Laser-flash kinetic analysis of the fast electron transfer from plastocyanin and cytochrome c6 to photosystem I. Experimental evidence on the evolution of the reaction mechanism.

Abstract

The reaction mechanism of electron transfer from the interchangeable metalloproteins plastocyanin (Pc) and cytochrome c6 (Cyt) to photooxidized P700 in photosystem I (PSI) has been studied by laser-flash absorption spectroscopy using a number of evolutionarily differentiated organisms such as cyanobacteria (Anabaena sp. PCC 7119 and Synechocystis sp. PCC 6803), green algae (Monoraphidium braunii), and higher plants (spinach). PSI reduction by Pc or Cyt shows different kinetics depending on the organism from which the photosystem and metalloproteins are isolated.

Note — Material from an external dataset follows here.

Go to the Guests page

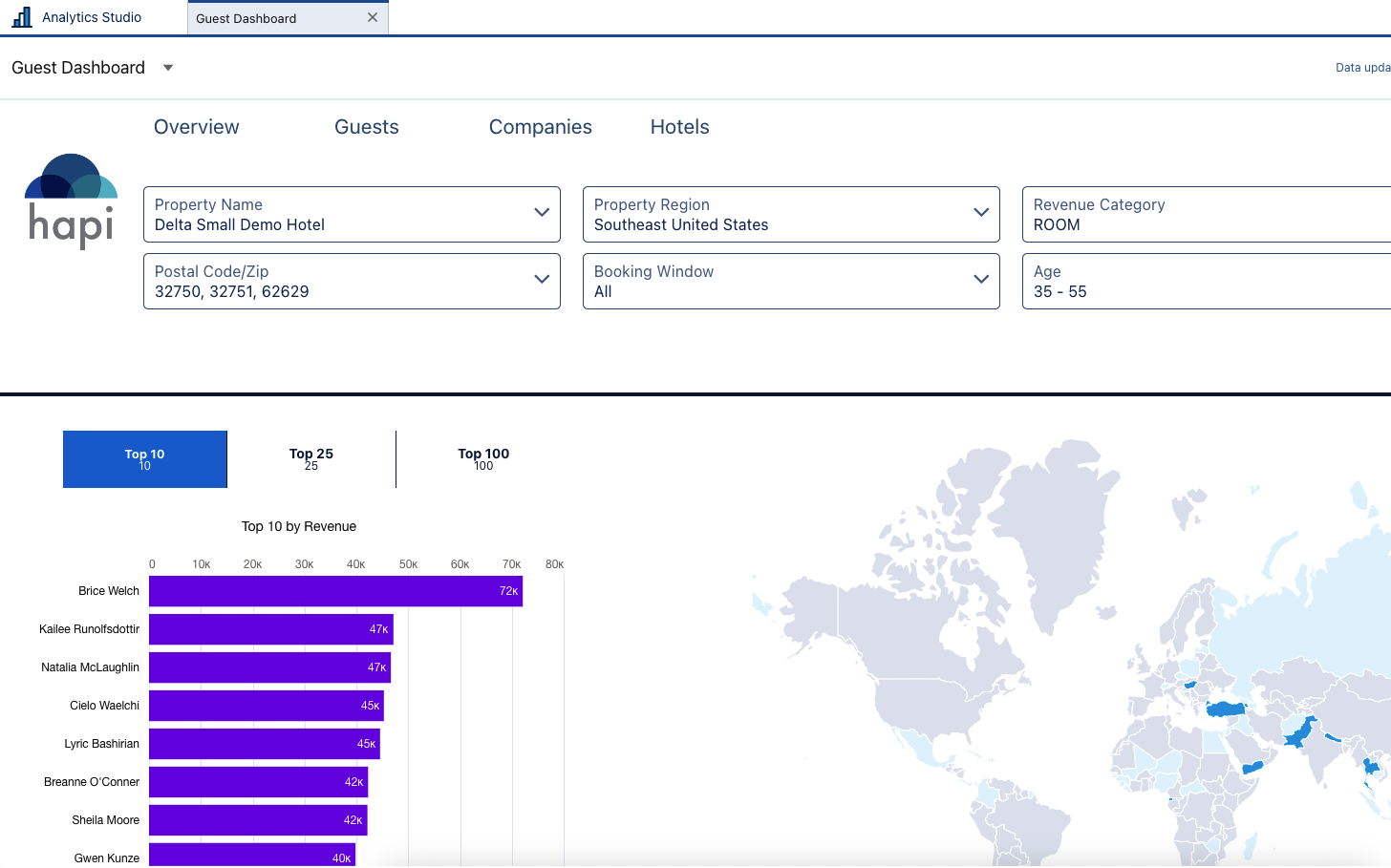pyautogui.click(x=366, y=127)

According to the experimental data herein reported, three different kinetic models are proposed by assuming either an oriented collisional reaction mechanism (type I), a minimal two-step mechanism involving complex formation followed by intracomplex electron transfer (type II), or rearrangement of the reaction partners within the complex before electron transfer takes place (type III). Our findings suggest that PSI was able to first optimize its interaction with positively charged Cyt and that the evolutionary replacement of the ancestral Cyt by Pc, as well as the appearance of the fast kinetic phase in the Pc/PSI system of higher plants, would involve structural modifications in both the donor protein and PSI.